How do I make one of those hyperlinks where when you click it, it will display a popup asking \"are you sure?\"
<a href="http://somewhere_else" onclick="return confirm()">
When the user clicks the link, the confirm
function will be called. If the confirm function returns false
, the link traversal is cancelled, if true is returned, the link is traversed.
<a href="http://something.com" onclick="return confirmAction()">try to click, I dare you</a>
with the function
function confirmAction(){
var confirmed = confirm("Are you sure?
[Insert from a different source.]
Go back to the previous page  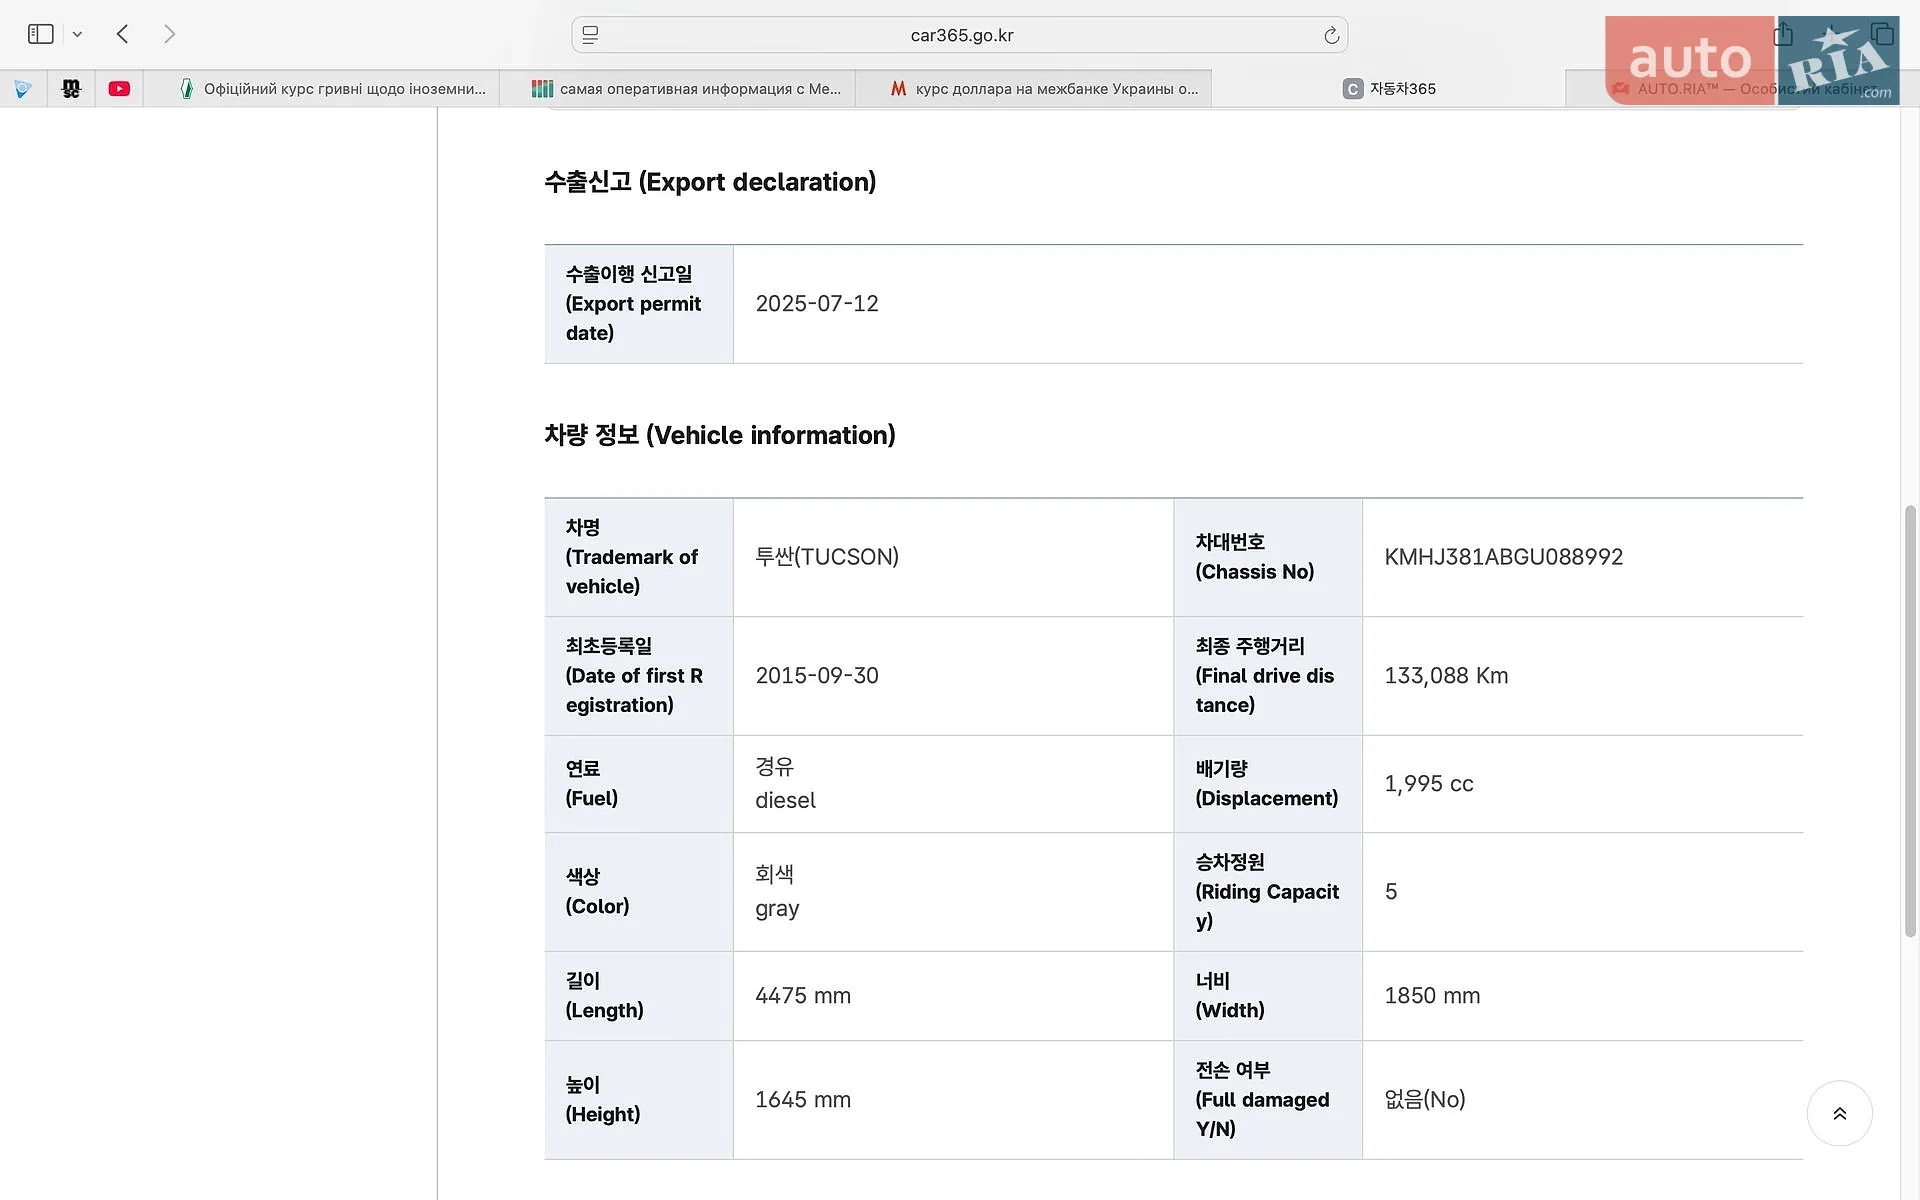123,34
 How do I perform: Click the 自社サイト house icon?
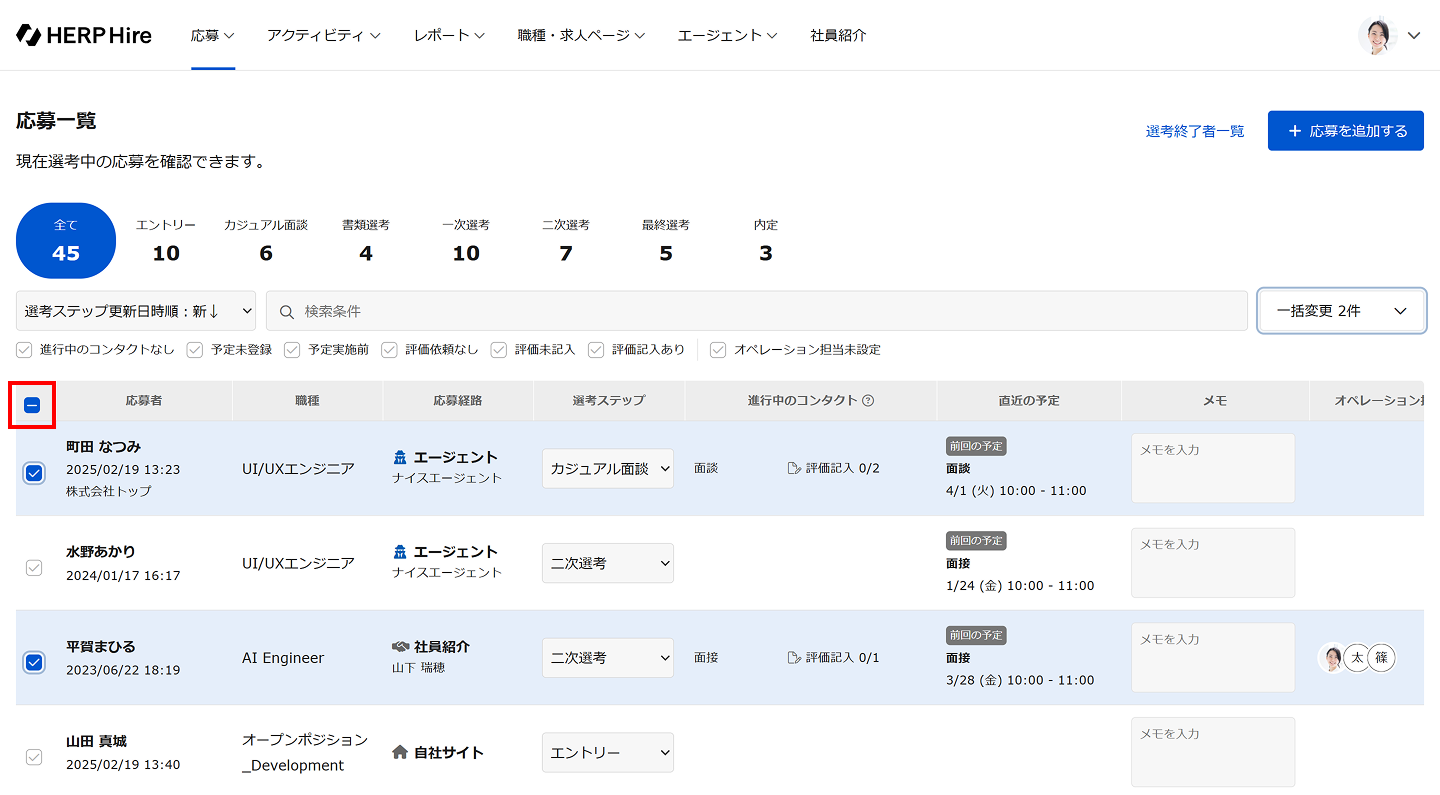[x=400, y=753]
This will remove this entry forever.");
return confirmed;
}
(you can also return the confirm right away, I separated it for the sake of readability)
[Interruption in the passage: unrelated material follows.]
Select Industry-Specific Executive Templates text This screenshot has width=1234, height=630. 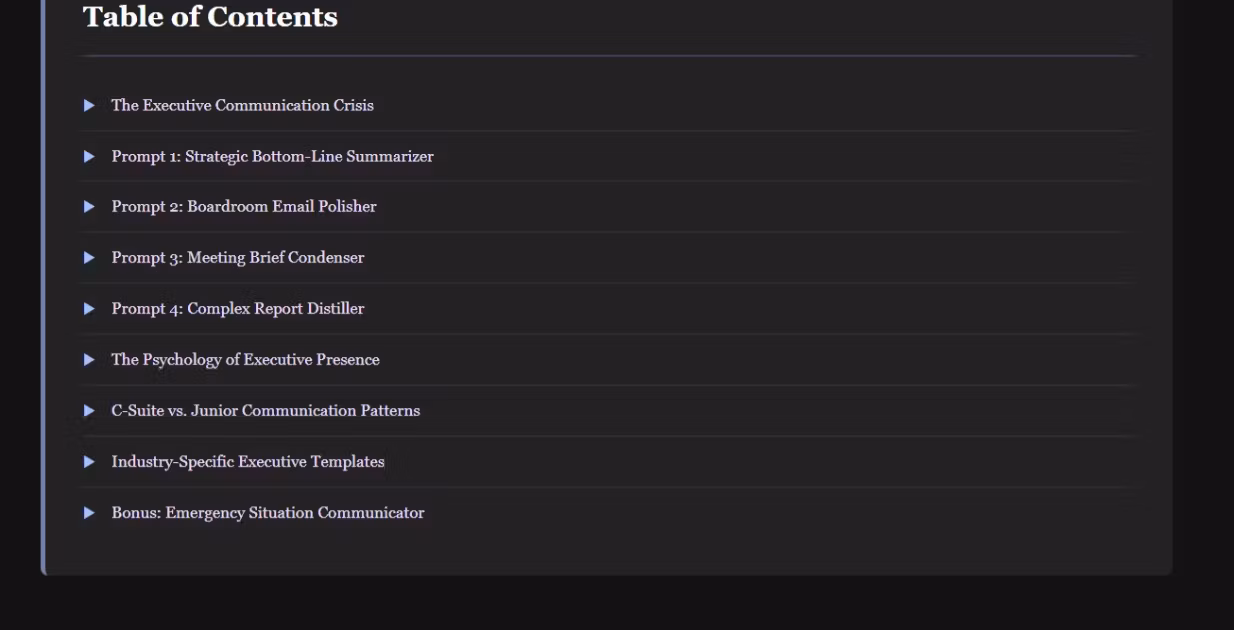[x=248, y=462]
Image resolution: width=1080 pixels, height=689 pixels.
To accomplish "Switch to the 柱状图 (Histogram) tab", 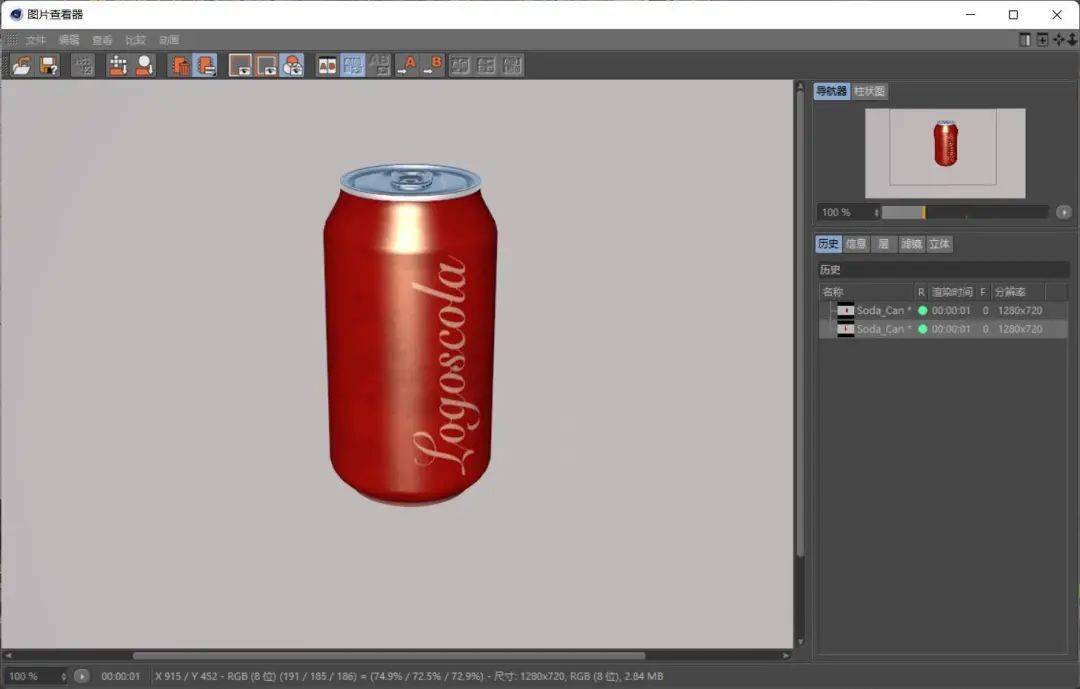I will click(x=870, y=91).
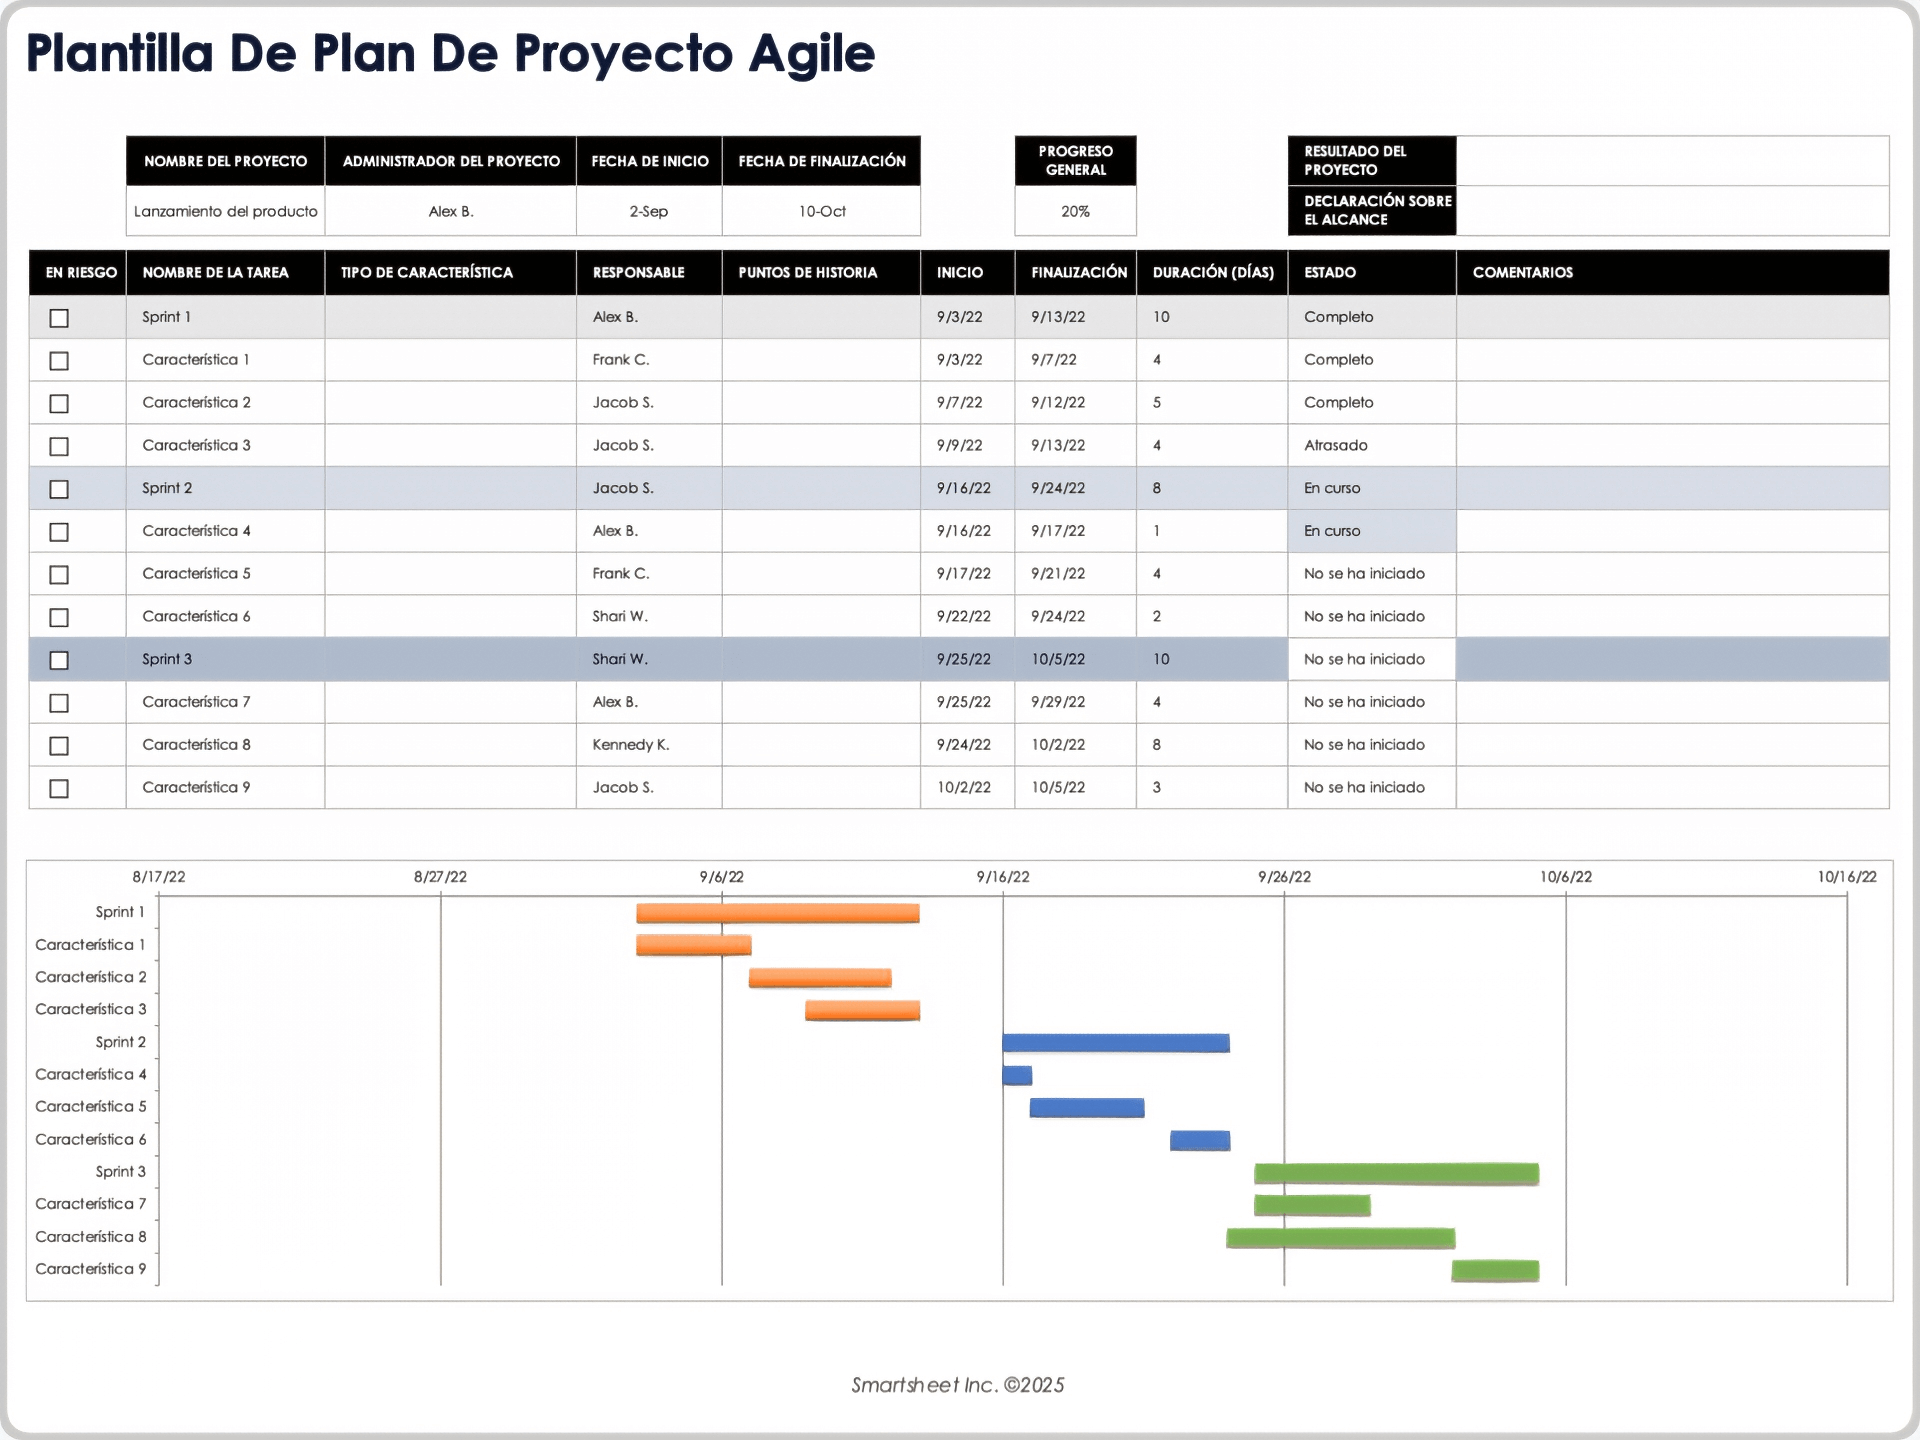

Tested in FF, Chrome and IE
As Nahom said, except I would put the javascript:message()
call directly in the href part (no need for onclik then).
Note: leaving the JavaScript call in the onClick has a benefit: in the href attribute, you can put a URL to go to if the user doesn't have JavaScript enabled. That way, if they do have JS, your code gets run. If they don't, they go somewhere where they are instructed to enable it (perhaps).
Now, your message
routine must not only ask the question, but also use the answer: if positive, it must call submit() on the form to post the form. You can pass this
in the call to ease the fetching of the form.
Personally, I would go for a button (input tag as you show) instead of a simple link to do the process: it would use a more familiar paradigm for the users.
[EDIT] Since I prefer to verify answers I give, I wrote a simple test:
<script type="text/javascript" language="JavaScript">
function AskAndSubmit(t)
{
var answer = confirm("Are you sure you want to do this?");
if (answer)
{
t.form.submit();
}
}
</script>
<form action="Tests/Test.html" method="GET" name="subscriberAddForm">
<input type="hidden" name="locationId" value="2721"/>
<input type="text" name="text" value="3.1415926535897732384"/>
<input type="button" name="Confirm" value="Submit this form" onclick="AskAndSubmit(this)"/>
</form>
Yes, the submit just reload the page here... Tested only in FF3.
[EDIT] Followed suggestion in the comments... :-)
<a href="#" onclick="message(); return false;">???</a>
This answer would be OK only when the click need NOT navigate the user to another page.